OBJECTIVES: To assess the ability of transcutaneous bilirubinometer for prediction total serum bilirubin levels in newborn infants after hospital discharge.
METHODS: Newborn infants requiring total serum bilirubin (TSB) level measurement during an outpatient follow-up visit were included into the study. Transcutaneous bilirubin (TcB) measurement was carried out using JH20-1C (Ningbo David, China) transcutaneous jaundice detector and total serum bilirubin was simultaneously determined by direct spectrophotometry. The agreement between paired TSB and TcB measurements were assessed by Bland-Altman plot and Deming regression analysis. Predictive indices were also identified in different TcB cut-off values for TSB levels of 222, 256 and 291 μmol/L.
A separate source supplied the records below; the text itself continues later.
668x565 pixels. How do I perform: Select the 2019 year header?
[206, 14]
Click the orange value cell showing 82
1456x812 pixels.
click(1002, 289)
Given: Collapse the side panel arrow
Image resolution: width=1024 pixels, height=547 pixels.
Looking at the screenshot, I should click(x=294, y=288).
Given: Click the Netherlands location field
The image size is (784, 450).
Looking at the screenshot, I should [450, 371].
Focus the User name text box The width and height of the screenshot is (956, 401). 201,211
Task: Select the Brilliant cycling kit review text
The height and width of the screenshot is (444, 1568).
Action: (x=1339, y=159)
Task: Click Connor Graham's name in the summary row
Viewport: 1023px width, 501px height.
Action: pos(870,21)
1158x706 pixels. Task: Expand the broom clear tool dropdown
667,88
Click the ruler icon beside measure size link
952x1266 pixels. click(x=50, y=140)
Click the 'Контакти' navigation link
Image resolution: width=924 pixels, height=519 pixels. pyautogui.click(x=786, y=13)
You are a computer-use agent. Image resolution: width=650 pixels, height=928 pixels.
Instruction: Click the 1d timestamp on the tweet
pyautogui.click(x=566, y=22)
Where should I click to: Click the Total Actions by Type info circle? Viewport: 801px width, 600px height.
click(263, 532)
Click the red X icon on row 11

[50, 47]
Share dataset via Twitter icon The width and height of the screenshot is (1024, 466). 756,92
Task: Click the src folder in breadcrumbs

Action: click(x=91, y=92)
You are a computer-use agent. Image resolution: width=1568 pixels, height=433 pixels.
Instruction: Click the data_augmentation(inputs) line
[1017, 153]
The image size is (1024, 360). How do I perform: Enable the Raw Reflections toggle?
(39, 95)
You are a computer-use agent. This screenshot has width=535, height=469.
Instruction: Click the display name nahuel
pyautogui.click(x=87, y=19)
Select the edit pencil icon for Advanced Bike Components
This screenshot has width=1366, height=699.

RESULTS: A total of 271 paired TcB and TSB measurements were obtained from 218 newborn infants. 40.2% had an age of above 7 days at measurement time. The mean difference (95% CI) between TcB and TSB values was -1.7 (-5.4 to 2.1) μmol/L. For TSB levels of at least 256 and 291 μmol/L, a TcB cut-off of 222 μmol/L shows sensitivity of 90.6% and 100%, respectively. It was also determined that 39.4% of TSB measurements could be avoided when using TcB cut-off value of 222 μmol/L.
CONCLUSION: The measurement of TcB with JH20-1C seems to be a reliable screening method for hyperbilirubinemia in the outpatient population when used a TcB cut-off of 222 μmol/L. The use of transcutaneous bilirubinometer could reduce the number of invasive blood sampling for the determination serum bilirubin.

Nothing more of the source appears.